**Input data**
+ + +
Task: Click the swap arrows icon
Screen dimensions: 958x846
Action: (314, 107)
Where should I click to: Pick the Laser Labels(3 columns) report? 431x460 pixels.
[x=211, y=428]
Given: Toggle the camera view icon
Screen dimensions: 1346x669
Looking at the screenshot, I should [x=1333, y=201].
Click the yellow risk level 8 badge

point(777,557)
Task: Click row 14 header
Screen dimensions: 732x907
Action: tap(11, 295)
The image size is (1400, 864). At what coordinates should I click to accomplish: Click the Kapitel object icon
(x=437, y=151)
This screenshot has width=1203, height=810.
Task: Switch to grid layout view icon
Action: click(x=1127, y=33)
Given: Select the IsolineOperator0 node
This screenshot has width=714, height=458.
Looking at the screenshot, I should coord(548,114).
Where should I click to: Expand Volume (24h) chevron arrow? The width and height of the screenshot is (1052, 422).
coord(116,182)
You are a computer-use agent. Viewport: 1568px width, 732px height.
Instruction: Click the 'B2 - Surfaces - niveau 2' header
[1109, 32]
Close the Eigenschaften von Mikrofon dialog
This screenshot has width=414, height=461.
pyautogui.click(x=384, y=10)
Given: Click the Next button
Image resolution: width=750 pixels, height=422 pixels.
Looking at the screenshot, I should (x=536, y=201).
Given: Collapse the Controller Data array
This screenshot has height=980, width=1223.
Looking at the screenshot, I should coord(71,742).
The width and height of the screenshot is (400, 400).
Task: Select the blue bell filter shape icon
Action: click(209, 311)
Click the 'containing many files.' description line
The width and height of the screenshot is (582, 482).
+ + +
**What you have to do**
All records above must be returned exactly as they appear.

**Written answer**
Task: Click the swap arrows icon
Screen dimensions: 958x846
Action: (314, 107)
Where should I click to: Pick the Laser Labels(3 columns) report? 431x460 pixels.
[x=211, y=428]
Given: Toggle the camera view icon
Screen dimensions: 1346x669
Looking at the screenshot, I should [x=1333, y=201].
Click the yellow risk level 8 badge

point(777,557)
Task: Click row 14 header
Screen dimensions: 732x907
Action: tap(11, 295)
The image size is (1400, 864). At what coordinates should I click to accomplish: Click the Kapitel object icon
(x=437, y=151)
This screenshot has width=1203, height=810.
Task: Switch to grid layout view icon
Action: click(x=1127, y=33)
Given: Select the IsolineOperator0 node
This screenshot has width=714, height=458.
Looking at the screenshot, I should coord(548,114).
Where should I click to: Expand Volume (24h) chevron arrow? The width and height of the screenshot is (1052, 422).
coord(116,182)
You are a computer-use agent. Viewport: 1568px width, 732px height.
Instruction: Click the 'B2 - Surfaces - niveau 2' header
[1109, 32]
Close the Eigenschaften von Mikrofon dialog
This screenshot has width=414, height=461.
pyautogui.click(x=384, y=10)
Given: Click the Next button
Image resolution: width=750 pixels, height=422 pixels.
Looking at the screenshot, I should (x=536, y=201).
Given: Collapse the Controller Data array
This screenshot has height=980, width=1223.
Looking at the screenshot, I should coord(71,742).
The width and height of the screenshot is (400, 400).
Task: Select the blue bell filter shape icon
Action: click(209, 311)
Click the 'containing many files.' description line
The width and height of the screenshot is (582, 482).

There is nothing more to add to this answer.